TASK DETAILS :: Please return only the lines from the one holding "Instruction: Select the page" through the one holding "This screenshot has height=649, width=886.", exactly as they appear in the records below, both ends included.

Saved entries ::
___

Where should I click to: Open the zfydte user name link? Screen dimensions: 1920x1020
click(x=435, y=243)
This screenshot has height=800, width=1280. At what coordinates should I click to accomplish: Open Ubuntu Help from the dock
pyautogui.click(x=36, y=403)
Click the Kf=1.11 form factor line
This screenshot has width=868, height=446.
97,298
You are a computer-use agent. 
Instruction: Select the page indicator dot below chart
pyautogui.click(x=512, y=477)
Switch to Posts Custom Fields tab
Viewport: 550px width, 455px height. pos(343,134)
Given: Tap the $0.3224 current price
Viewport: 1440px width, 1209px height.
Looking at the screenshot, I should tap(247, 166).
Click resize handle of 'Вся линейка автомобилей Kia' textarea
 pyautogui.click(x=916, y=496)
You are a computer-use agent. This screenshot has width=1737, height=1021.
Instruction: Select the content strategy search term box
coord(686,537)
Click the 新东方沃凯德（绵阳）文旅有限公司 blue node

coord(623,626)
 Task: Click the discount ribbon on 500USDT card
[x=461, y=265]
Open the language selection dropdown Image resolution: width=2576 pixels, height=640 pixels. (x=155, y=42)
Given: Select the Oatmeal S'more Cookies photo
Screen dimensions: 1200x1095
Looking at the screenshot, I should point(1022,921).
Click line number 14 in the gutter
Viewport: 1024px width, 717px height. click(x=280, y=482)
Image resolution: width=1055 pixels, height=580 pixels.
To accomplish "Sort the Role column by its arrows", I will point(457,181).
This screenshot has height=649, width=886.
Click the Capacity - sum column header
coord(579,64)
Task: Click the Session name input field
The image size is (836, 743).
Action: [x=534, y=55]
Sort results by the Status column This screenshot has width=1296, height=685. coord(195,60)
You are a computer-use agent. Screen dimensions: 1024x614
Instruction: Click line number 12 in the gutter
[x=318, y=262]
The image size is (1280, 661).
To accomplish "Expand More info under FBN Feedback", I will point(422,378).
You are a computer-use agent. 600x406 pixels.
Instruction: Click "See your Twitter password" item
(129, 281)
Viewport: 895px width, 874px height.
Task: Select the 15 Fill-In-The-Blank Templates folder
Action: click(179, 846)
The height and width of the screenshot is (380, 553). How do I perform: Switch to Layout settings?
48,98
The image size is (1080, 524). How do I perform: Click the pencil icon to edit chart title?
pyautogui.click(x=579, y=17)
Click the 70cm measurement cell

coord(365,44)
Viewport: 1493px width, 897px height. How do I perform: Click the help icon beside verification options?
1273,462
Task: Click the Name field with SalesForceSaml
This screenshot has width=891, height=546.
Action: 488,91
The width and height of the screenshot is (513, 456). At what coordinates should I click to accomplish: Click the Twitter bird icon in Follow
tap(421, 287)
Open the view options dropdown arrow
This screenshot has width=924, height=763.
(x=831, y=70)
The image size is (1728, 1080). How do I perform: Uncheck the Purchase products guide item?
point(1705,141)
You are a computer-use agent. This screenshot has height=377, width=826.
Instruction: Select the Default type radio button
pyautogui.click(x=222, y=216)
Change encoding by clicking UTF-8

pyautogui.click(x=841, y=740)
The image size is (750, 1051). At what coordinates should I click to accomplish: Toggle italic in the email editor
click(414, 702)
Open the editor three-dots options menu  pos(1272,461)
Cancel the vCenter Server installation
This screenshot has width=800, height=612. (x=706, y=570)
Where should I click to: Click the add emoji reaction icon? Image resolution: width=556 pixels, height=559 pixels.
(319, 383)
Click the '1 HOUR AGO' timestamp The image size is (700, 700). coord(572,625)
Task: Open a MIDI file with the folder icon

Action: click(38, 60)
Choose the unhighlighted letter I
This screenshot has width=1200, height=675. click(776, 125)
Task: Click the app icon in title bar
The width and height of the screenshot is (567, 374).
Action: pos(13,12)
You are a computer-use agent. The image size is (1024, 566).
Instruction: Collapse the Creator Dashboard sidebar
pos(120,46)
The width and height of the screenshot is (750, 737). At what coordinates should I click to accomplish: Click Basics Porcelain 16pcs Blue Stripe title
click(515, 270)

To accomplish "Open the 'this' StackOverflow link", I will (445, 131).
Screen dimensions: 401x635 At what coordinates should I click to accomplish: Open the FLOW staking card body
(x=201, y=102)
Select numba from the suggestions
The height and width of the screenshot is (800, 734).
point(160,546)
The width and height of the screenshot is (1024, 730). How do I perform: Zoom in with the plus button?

___

ANSWER ::
Instruction: Select the page indicator dot below chart
pyautogui.click(x=512, y=477)
Switch to Posts Custom Fields tab
Viewport: 550px width, 455px height. pos(343,134)
Given: Tap the $0.3224 current price
Viewport: 1440px width, 1209px height.
Looking at the screenshot, I should tap(247, 166).
Click resize handle of 'Вся линейка автомобилей Kia' textarea
 pyautogui.click(x=916, y=496)
You are a computer-use agent. This screenshot has width=1737, height=1021.
Instruction: Select the content strategy search term box
coord(686,537)
Click the 新东方沃凯德（绵阳）文旅有限公司 blue node

coord(623,626)
 Task: Click the discount ribbon on 500USDT card
[x=461, y=265]
Open the language selection dropdown Image resolution: width=2576 pixels, height=640 pixels. (x=155, y=42)
Given: Select the Oatmeal S'more Cookies photo
Screen dimensions: 1200x1095
Looking at the screenshot, I should point(1022,921).
Click line number 14 in the gutter
Viewport: 1024px width, 717px height. click(x=280, y=482)
Image resolution: width=1055 pixels, height=580 pixels.
To accomplish "Sort the Role column by its arrows", I will point(457,181).
This screenshot has height=649, width=886.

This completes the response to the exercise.